* [PROBLEM DETAILS]: Only the lines from the one containing "At what coordinates should I click to accomplish: Open Google" to the end of the records should be given again, word for word and in full.

* [Stored items]:
- Opening Delimiter -
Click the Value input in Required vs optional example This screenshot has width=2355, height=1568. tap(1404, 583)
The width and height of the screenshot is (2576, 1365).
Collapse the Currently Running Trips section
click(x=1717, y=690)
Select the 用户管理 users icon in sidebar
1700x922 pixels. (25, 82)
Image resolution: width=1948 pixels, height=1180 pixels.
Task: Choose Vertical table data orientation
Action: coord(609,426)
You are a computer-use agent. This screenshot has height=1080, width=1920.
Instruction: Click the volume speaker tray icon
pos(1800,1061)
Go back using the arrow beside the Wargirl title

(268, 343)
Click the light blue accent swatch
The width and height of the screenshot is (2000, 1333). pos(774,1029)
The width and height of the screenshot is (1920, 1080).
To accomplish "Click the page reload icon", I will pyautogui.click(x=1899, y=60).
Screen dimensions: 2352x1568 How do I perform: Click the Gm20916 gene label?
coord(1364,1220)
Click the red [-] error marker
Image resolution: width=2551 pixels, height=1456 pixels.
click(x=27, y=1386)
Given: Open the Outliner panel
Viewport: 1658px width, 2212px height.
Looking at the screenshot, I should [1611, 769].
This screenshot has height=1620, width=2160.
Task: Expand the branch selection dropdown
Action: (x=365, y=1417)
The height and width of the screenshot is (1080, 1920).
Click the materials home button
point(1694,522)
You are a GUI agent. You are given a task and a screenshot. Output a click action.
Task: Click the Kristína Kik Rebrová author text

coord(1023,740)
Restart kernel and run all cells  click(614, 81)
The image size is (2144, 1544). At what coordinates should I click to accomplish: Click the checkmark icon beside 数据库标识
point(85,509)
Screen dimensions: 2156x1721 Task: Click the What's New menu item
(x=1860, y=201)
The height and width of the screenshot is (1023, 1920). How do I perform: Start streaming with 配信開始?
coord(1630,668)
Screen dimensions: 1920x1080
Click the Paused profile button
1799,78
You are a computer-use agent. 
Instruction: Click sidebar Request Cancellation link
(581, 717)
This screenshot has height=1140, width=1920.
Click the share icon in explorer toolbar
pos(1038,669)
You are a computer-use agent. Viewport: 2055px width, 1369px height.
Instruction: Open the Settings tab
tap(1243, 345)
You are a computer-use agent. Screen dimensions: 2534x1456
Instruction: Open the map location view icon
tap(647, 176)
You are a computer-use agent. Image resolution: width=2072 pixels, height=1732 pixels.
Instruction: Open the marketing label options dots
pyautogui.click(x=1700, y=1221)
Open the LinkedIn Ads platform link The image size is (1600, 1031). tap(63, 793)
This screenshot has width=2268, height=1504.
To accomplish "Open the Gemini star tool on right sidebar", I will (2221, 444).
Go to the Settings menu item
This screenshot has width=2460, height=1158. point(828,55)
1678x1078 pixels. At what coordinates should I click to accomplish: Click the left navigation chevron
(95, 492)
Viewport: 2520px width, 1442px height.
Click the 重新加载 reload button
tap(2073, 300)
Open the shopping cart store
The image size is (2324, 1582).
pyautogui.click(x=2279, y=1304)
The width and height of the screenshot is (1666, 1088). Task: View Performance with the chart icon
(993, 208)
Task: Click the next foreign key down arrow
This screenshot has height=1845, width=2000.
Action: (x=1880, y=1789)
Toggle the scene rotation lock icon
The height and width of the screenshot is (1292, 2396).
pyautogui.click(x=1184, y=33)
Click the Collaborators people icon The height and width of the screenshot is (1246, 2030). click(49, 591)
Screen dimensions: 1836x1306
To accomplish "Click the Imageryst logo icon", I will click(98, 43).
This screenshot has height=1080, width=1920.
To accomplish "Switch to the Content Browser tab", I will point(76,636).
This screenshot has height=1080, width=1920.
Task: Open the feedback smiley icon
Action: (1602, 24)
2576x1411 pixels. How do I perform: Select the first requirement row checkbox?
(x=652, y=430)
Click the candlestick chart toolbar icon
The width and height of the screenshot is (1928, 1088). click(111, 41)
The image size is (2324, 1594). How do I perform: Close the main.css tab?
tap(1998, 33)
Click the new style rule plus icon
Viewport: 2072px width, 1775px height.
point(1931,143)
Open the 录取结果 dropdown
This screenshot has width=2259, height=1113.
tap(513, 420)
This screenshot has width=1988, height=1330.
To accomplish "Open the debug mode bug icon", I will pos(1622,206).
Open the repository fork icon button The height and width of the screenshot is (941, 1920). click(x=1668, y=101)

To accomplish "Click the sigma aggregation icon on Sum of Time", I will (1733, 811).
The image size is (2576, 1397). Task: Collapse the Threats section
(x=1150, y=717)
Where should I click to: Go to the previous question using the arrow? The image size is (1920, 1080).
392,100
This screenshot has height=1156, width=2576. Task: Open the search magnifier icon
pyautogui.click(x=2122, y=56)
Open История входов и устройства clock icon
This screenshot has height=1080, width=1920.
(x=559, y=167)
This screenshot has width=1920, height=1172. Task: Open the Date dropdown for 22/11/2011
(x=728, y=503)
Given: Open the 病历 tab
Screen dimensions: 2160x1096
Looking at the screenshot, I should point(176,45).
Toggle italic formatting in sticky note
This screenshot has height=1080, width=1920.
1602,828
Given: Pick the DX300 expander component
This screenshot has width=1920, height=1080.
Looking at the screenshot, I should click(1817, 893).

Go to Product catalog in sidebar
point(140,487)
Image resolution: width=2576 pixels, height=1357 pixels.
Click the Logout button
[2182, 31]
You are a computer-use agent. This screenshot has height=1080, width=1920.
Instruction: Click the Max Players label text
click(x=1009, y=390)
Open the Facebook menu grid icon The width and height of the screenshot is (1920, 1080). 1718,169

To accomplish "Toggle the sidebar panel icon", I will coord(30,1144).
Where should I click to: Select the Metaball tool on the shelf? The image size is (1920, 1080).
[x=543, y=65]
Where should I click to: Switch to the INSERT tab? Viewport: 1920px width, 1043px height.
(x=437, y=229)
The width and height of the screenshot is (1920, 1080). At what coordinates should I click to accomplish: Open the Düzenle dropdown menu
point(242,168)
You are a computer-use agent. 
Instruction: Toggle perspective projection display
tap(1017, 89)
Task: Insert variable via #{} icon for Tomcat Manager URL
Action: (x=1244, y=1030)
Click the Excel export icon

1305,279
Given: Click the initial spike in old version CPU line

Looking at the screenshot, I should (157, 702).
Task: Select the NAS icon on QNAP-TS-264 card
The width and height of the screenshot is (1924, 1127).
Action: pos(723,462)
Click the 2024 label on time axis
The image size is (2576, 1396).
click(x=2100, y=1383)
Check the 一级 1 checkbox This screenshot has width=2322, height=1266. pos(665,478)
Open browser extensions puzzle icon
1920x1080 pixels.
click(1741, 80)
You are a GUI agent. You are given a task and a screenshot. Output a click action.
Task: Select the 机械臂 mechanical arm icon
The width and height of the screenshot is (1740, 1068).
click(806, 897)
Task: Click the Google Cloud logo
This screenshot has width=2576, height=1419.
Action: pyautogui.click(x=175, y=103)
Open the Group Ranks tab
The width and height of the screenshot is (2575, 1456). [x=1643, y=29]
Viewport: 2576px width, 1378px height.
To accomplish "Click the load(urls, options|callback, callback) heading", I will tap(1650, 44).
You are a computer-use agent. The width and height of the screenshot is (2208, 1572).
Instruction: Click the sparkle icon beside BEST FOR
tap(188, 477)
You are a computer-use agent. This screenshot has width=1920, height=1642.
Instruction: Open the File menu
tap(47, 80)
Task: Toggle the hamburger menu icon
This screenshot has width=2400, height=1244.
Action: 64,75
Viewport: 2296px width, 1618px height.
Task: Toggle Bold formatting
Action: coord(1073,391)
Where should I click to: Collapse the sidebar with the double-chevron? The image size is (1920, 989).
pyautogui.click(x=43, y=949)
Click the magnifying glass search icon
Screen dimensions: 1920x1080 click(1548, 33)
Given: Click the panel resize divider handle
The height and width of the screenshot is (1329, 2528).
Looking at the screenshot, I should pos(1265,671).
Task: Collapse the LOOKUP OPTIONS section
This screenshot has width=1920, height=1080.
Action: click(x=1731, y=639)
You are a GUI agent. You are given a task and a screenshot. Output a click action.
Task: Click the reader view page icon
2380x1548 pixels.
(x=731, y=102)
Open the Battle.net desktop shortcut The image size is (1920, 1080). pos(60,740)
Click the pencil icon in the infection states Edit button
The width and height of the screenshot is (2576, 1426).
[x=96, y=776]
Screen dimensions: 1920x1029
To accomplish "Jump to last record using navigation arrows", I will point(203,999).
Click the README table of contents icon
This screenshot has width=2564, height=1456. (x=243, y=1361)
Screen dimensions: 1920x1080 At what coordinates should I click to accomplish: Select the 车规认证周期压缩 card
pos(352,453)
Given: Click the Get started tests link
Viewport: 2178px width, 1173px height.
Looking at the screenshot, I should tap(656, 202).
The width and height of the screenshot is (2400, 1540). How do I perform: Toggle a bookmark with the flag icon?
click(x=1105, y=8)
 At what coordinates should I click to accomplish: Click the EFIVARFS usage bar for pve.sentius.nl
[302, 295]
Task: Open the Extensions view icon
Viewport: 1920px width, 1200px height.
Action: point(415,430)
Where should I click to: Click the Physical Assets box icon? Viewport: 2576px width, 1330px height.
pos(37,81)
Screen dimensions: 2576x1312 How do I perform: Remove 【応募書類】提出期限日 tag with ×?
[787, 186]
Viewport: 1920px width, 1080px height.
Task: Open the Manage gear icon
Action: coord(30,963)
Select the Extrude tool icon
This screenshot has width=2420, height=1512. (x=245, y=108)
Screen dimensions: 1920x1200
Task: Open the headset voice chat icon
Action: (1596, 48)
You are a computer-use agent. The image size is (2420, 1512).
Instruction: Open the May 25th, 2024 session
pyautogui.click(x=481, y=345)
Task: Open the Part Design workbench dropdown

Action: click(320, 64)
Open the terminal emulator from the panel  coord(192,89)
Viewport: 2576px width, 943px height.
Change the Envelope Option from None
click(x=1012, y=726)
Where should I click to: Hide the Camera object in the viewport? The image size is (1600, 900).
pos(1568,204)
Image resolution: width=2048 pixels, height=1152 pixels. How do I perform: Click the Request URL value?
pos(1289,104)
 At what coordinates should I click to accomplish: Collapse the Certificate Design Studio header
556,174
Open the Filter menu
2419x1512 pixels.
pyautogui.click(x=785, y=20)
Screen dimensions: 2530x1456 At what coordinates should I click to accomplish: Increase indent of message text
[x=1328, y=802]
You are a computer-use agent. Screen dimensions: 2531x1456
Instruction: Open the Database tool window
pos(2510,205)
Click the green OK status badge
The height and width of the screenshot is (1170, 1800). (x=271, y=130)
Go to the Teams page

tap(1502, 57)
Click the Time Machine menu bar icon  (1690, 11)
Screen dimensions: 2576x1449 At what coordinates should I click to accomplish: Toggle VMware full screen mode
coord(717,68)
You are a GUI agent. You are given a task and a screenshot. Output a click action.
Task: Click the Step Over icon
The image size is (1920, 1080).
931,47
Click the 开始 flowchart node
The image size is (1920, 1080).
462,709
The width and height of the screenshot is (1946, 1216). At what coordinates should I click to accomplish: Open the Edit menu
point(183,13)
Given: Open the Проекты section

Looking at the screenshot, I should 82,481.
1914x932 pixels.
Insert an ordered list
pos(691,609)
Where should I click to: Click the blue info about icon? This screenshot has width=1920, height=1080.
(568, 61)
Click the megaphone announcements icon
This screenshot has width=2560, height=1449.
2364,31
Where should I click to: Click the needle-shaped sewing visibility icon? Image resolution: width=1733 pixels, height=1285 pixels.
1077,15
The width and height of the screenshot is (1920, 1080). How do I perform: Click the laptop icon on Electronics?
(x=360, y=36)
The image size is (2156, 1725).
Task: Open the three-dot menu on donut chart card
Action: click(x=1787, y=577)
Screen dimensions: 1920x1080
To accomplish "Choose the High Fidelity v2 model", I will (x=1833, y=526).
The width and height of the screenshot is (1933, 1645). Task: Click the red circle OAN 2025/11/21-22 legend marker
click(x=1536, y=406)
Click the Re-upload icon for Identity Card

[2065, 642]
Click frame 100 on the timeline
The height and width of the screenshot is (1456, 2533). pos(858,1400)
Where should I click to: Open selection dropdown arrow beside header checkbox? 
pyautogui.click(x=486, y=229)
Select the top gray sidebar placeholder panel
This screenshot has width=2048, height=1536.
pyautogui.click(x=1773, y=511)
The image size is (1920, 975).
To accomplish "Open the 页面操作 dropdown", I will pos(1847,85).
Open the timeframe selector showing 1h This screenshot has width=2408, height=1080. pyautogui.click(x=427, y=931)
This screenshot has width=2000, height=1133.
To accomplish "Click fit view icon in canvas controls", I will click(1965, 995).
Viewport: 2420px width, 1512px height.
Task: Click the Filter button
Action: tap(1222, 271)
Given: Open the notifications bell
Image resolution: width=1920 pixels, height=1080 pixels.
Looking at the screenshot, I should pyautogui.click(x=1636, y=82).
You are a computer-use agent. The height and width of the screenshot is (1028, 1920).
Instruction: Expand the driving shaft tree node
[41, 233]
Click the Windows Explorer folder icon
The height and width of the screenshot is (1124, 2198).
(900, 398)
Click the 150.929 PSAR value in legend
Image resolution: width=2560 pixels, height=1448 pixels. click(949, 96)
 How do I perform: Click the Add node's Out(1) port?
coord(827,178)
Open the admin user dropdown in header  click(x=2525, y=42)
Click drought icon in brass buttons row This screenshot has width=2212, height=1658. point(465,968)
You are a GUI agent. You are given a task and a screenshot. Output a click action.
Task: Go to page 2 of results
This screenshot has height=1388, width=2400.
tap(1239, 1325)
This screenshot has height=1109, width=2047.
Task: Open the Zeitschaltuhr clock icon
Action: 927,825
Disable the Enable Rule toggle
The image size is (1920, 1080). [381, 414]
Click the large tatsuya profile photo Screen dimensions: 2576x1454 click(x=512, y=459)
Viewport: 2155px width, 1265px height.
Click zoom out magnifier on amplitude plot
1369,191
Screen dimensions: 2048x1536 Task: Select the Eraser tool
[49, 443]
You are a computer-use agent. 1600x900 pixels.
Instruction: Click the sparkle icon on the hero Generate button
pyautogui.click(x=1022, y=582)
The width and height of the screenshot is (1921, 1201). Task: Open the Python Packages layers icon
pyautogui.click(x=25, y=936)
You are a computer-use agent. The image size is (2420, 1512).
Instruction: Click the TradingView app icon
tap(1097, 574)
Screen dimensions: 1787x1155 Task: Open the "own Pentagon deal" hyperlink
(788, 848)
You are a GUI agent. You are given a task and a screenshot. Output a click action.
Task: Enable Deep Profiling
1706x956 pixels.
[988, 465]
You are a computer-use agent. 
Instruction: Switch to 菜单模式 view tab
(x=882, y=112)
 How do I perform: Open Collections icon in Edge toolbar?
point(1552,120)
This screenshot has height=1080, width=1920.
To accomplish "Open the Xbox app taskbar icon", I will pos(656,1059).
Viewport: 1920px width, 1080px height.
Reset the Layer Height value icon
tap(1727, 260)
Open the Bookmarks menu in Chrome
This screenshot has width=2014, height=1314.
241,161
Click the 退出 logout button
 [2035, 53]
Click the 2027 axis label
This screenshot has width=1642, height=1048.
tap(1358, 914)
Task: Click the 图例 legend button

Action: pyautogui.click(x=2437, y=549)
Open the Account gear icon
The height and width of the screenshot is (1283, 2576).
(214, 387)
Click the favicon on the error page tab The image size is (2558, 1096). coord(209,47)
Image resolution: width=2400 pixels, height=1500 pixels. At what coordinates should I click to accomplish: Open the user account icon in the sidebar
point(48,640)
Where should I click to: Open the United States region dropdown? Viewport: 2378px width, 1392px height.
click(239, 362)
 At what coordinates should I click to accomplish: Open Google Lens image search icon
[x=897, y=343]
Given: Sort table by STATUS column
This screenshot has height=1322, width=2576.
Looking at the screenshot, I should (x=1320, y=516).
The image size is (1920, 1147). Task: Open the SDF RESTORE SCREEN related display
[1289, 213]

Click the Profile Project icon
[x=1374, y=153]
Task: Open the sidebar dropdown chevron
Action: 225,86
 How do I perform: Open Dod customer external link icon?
- Closing Delimiter -
* [WRITTEN SOLUTION]:
 At what coordinates should I click to accomplish: Open Google Lens image search icon
[x=897, y=343]
Given: Sort table by STATUS column
This screenshot has height=1322, width=2576.
Looking at the screenshot, I should (x=1320, y=516).
The image size is (1920, 1147). Task: Open the SDF RESTORE SCREEN related display
[1289, 213]

Click the Profile Project icon
[x=1374, y=153]
Task: Open the sidebar dropdown chevron
Action: 225,86
 How do I perform: Open Dod customer external link icon?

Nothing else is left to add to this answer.